年齢・性別・国籍は違えど「おいしい」は共通

そんな飲食店の激戦区・銀座で、長年店を続けている「てんぷら 近藤」。銀座の街に訪れる客層の変化はあるが、その変化に合わせて店の何かを変えたというわけではないそう。話を聞くと、その秘けつは、「長い目で見た経営」にありそうだ。

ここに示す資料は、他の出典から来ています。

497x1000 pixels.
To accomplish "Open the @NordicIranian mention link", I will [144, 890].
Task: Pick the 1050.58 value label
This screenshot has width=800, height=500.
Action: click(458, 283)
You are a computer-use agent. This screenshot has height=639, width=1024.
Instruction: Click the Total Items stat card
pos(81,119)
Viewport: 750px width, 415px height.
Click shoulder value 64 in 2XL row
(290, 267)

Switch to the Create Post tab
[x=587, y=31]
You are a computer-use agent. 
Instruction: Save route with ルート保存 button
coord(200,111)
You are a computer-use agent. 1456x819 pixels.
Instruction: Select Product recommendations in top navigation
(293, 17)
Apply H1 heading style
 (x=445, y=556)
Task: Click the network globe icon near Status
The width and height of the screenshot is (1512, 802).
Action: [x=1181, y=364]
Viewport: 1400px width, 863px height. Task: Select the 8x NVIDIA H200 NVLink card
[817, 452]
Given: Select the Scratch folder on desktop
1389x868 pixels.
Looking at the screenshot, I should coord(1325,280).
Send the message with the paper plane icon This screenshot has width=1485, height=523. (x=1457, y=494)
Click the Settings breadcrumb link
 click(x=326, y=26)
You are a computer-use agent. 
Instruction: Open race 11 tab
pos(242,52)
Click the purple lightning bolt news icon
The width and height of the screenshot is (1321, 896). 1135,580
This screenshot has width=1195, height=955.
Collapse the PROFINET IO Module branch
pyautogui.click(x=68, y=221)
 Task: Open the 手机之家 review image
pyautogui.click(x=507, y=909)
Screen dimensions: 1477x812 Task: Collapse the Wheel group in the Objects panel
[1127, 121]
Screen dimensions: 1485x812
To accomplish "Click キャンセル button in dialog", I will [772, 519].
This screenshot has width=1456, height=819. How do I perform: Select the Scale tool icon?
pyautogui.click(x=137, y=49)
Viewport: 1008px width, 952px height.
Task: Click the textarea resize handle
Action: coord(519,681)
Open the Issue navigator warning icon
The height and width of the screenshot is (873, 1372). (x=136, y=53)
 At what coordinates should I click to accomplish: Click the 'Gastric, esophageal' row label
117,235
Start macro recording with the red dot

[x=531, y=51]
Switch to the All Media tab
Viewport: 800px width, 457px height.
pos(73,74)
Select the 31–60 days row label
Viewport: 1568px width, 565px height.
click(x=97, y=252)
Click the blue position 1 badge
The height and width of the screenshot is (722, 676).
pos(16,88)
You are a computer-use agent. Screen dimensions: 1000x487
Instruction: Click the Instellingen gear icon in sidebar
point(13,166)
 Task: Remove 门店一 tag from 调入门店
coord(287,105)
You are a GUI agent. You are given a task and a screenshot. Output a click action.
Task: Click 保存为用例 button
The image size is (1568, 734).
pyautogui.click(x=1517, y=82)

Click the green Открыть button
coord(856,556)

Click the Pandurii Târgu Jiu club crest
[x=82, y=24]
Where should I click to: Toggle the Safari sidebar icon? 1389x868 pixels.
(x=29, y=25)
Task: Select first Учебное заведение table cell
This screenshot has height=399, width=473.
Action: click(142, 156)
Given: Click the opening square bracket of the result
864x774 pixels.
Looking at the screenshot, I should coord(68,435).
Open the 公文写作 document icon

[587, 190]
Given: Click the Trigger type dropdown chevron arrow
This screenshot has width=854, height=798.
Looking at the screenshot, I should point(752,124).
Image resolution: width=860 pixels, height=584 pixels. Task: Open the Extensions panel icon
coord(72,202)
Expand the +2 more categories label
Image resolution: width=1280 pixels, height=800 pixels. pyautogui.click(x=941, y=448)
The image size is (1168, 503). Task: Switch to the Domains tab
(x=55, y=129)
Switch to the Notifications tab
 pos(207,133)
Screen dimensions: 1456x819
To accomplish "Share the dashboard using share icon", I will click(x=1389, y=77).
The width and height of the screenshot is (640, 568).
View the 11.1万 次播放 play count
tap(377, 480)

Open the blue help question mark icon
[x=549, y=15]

「当時、『天ぷら』というものは、寿司やラーメンに比べ人気が低かったのですが、特に若い女性は、天ぷらは親父が食べるもので、油っぽいし胸焼けする、カロリーが高いと言って、毛嫌いしていました。そういう女性をターゲットに、『本物の天ぷらを食べてもらおう』という想いで始めました。はじめは『なんで味もわからないような若いお客を入れるの?』と言われることもありましたが、当時の20代は今や40~50代。本物の味がわかるお客さんが育ってきたのです。年齢層が高い人ばかりを相手にやっていると、その層がなくなったら潰れてしまいます。そのため、若い層も加えて、ぐちゃぐちゃでやっていかないと、続けていくのは難しいと思います」

「年齢や性別にこだわらず、誰でも気軽に」という点では、老舗よりもチェーン店や新しいイマドキの店のほうが向いている。こうしたことも、低価格帯の飲食店が銀座に進出していく理由のひとつと言えるだろう。

「昔は、お金がないと入れないとか、若い人はダメとか、厳しい店もありました。しかし、銀座は、本当はそんなに煙たいところではありません。海外の人もそう。食べ物は世界共通ですので、言葉がわからなくても、おいしいというのはわかる。おいしいものはおいしいのです」

若い世代や外国人の来店にも、積極的な近藤さん。海外のお客さんは、リピーターも多いという。残念ながらすでに閉店してしまった老舗店の店主たちも、「若い人は味がわからない」などと言わず、広い世代を受け入れていたら、まだまだ現役で店をやっていたかもしれない。

最後に、銀座全体の飲食店に対する思いについても聞いた。

「銀座には、例えば、うちなら天ぷらですが、ワイン専門店や日本酒専門店と、専門店がたくさんあります。たくさんの専門店がそろっているから、それぞれの店に行ってほしい。ワインが飲みたいならワイン専門店、てんぷらが食べたいなら近藤といったように。そうすれば、どこかの店だけでなく、銀座全体が元気になりますから」

昔は高級クラブや老舗が台頭していた銀座も、時代に合わせて変化してきている。「銀座の飲食店は入りづらい」「そもそも銀座の街に行くのは気が引ける」、そう思っている人は、一度行ってみればきっと印象が変わるだろう。

銀座は、勇気を出していく場所ではなく、行きたい時に行っていい場所なのだから。